Unmaintained Repository Was: Spoke too early
jw+debian at jameswestby.net
Sun Apr 26 20:48:36 UTC 2009
On Sun, 2009-04-26 at 11:58 -0400, Martin Owens wrote:
> More usefully would be to assess the bit-rot, number of bugs, any
> critical or security issues which makes it dangerous. [...]
> baring any security issues I see no reason why it should be removed.
> (although I'm sure these things are assesed in due process)
You are correct, these things are usually assesed.
However, while a package may not have any known security issues now,
there's nothing to say that it doesn't have some unknown ones, and
if there is no upstream then it reduces the chances that they
will be found and dealt with.
Usually more pressing is the question of who cares for the package.
There is a cost to keeping the packages around, and while it is usually
small, it is not negligible. If we keep the package in the repositories
then it would be reasonable for users of the package to assume that they
could get some level of support for the package.

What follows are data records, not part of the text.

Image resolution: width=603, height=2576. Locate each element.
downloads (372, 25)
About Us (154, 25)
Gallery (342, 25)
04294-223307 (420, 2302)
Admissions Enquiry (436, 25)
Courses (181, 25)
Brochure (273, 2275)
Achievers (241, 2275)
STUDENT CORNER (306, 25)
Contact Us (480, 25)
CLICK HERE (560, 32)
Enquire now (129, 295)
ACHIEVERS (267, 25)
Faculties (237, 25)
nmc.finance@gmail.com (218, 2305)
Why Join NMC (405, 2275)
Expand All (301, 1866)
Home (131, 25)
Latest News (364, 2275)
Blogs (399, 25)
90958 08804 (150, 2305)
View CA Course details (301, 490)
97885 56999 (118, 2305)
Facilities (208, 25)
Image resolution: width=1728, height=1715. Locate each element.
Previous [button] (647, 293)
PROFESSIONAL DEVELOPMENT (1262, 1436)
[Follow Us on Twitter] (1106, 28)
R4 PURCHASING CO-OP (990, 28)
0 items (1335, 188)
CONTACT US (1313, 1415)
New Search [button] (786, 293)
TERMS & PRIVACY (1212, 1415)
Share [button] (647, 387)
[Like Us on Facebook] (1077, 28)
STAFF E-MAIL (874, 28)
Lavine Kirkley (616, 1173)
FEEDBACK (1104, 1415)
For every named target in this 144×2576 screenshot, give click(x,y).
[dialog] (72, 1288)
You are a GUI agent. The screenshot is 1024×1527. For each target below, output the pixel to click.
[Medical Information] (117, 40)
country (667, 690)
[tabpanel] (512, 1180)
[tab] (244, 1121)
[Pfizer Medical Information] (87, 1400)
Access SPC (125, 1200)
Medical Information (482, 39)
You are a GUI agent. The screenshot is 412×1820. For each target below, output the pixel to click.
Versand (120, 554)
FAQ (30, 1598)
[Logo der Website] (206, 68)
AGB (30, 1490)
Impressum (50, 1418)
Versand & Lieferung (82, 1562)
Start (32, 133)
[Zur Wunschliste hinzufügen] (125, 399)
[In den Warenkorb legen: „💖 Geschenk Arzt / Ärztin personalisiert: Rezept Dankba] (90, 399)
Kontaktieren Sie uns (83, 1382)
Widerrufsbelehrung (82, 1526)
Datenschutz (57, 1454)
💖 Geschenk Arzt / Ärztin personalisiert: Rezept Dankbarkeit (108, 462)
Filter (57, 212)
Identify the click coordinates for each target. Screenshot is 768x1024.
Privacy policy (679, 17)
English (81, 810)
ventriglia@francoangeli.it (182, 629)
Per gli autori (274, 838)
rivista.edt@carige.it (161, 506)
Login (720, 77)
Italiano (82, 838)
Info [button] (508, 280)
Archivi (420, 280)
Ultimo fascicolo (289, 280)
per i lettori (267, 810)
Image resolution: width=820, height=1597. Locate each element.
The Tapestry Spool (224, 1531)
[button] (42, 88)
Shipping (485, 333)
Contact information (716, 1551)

> The other option is to move these things to an "unmaintained" repository
> where users can have the initiative to install things they want but also
> be made aware of it's unmaintained nature (perhaps even encouraging
> developers to maintain it). At least then people wouldn't have to go
> digging around for PPAs.
This isn't necessarily a bad idea, however I don't think I would like to
Firstly, there is the question of bugs, as it would still be possible to
file bugs against these packages in Ubuntu, without any clue given
to the user that they are using an unsupported package. This would
reflect badly on the distribution.
Secondly, there is the question of user awareness of what they are
doing. Simply enabling the repository to install something would then
lead to it not being clear which packages you install later are
unmaintained. It would be possible to teach the packaging tools about
this, but it would be a significant investment I fear (though one that
may be useful for making third party repositories more palatable).
I would think that PPAs would be better in some respects, as while
we would have less control over the contents, the fact that they are
more targeted is a benefit here.
It would be quite easy to write a script that grabbed each removed
package and uploaded it to a PPA, however it's not necessarily going
to build, if it does it may not work correctly any more, and further
it may be being removed for a very good reason (being terminally
vulnerable to remote exploits for instance).